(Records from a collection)

'''

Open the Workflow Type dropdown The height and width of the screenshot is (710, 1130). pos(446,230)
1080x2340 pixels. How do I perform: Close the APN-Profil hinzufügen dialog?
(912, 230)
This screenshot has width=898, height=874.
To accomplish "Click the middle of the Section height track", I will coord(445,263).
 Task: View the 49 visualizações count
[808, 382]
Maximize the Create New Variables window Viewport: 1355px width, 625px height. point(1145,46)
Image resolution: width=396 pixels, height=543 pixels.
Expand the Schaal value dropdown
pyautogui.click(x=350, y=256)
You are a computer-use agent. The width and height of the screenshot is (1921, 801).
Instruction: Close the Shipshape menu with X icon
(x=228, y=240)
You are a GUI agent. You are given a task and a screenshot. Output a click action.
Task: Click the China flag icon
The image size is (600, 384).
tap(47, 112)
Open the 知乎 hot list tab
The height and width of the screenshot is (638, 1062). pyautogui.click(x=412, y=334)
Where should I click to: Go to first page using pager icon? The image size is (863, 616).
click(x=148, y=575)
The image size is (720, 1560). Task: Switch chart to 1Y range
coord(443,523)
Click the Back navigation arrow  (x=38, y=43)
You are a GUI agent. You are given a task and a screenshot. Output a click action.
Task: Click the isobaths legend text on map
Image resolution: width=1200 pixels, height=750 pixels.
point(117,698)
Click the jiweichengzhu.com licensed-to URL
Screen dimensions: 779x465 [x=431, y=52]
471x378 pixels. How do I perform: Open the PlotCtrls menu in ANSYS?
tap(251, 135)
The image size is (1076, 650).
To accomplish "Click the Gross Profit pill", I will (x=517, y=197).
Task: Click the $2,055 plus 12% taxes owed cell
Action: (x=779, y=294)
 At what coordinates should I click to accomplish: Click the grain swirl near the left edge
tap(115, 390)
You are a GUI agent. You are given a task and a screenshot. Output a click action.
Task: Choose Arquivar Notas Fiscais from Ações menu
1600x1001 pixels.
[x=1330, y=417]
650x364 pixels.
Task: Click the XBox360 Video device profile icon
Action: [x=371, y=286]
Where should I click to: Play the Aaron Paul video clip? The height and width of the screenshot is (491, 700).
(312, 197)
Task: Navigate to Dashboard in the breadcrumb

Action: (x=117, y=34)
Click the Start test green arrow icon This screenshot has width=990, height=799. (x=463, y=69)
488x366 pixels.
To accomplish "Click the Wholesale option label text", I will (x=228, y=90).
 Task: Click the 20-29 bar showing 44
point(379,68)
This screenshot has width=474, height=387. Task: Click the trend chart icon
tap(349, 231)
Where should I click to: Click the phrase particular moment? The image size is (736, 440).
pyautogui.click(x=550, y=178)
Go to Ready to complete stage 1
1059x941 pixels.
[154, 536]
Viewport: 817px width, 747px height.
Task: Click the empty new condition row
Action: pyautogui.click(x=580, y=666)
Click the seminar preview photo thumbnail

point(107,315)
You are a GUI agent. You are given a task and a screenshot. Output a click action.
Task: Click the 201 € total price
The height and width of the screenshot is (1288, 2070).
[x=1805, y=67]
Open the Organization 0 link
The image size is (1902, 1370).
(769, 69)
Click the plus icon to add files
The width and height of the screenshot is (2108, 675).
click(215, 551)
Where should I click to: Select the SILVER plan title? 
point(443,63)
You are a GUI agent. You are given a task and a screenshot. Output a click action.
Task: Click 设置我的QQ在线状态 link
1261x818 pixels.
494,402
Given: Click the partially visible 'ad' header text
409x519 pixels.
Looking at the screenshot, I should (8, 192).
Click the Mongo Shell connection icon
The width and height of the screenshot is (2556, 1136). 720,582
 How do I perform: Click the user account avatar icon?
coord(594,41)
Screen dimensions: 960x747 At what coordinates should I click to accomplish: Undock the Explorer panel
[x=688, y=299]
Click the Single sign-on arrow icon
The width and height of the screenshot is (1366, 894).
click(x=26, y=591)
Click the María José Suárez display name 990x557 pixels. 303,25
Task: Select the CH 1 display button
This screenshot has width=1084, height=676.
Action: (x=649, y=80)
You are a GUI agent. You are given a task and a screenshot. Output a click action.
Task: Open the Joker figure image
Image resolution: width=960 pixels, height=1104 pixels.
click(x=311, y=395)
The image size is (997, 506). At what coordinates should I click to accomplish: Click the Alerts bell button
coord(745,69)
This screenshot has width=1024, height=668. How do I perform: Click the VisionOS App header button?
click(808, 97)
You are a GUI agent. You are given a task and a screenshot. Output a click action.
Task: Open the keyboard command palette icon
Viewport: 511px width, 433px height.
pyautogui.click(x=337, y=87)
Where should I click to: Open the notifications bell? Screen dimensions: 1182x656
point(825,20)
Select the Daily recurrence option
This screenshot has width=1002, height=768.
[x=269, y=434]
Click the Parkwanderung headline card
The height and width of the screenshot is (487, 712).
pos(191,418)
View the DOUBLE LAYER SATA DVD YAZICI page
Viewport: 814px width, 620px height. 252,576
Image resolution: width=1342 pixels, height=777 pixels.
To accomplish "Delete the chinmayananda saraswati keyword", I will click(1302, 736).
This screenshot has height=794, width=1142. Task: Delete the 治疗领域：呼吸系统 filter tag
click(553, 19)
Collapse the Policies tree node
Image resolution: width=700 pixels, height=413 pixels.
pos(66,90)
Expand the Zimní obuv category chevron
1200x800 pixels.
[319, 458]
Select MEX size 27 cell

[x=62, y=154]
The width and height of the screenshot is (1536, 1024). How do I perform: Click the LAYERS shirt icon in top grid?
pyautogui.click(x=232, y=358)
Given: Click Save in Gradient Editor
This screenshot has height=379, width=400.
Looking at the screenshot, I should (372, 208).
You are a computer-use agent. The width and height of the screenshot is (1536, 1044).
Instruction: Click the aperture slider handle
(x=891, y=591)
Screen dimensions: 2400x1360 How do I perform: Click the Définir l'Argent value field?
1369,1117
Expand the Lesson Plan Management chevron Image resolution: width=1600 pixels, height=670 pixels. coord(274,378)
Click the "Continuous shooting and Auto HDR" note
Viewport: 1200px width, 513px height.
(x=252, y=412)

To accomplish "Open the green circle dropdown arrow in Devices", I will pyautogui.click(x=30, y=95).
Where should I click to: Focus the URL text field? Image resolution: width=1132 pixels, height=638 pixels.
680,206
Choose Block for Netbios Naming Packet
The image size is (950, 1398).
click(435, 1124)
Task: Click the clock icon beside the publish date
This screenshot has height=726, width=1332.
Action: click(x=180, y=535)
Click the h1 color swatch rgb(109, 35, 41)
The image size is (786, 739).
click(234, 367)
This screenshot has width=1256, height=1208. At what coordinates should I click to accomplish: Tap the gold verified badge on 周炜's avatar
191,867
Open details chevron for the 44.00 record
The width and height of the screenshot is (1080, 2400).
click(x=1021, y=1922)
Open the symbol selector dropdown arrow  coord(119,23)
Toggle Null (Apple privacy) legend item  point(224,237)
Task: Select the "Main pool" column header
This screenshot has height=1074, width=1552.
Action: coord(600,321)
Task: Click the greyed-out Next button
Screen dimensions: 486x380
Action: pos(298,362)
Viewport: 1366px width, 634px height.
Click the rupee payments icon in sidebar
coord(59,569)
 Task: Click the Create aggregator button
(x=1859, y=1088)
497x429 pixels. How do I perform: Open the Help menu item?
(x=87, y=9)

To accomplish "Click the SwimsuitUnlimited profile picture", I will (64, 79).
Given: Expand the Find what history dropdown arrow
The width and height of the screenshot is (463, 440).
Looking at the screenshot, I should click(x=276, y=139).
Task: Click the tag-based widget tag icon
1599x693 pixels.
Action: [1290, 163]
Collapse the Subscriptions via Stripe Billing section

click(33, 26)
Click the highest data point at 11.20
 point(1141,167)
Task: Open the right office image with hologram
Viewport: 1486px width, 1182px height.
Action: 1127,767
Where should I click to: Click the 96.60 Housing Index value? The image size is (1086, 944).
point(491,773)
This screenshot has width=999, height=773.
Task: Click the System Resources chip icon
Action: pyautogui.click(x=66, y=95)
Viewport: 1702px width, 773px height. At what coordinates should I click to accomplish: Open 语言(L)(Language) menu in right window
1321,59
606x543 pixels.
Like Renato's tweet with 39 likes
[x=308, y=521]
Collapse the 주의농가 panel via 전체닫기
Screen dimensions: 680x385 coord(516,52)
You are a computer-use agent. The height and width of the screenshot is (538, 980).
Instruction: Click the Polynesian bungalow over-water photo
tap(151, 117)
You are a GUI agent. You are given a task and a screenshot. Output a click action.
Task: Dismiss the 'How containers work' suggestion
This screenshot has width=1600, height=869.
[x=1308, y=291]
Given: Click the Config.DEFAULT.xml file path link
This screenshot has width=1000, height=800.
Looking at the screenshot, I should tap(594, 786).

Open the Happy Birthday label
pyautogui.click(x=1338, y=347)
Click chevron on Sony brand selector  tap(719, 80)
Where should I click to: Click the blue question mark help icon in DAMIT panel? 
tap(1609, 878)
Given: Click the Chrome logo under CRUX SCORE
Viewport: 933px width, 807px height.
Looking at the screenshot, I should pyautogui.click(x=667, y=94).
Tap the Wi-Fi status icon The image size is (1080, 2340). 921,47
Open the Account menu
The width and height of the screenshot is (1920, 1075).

'''

◆ WORK TO COMPLETE ◆
Every line above with the string "legend" in it should be copied into the answer.

◆ YOUR SOLUTION ◆
Task: Click the isobaths legend text on map
Toggle Null (Apple privacy) legend item  point(224,237)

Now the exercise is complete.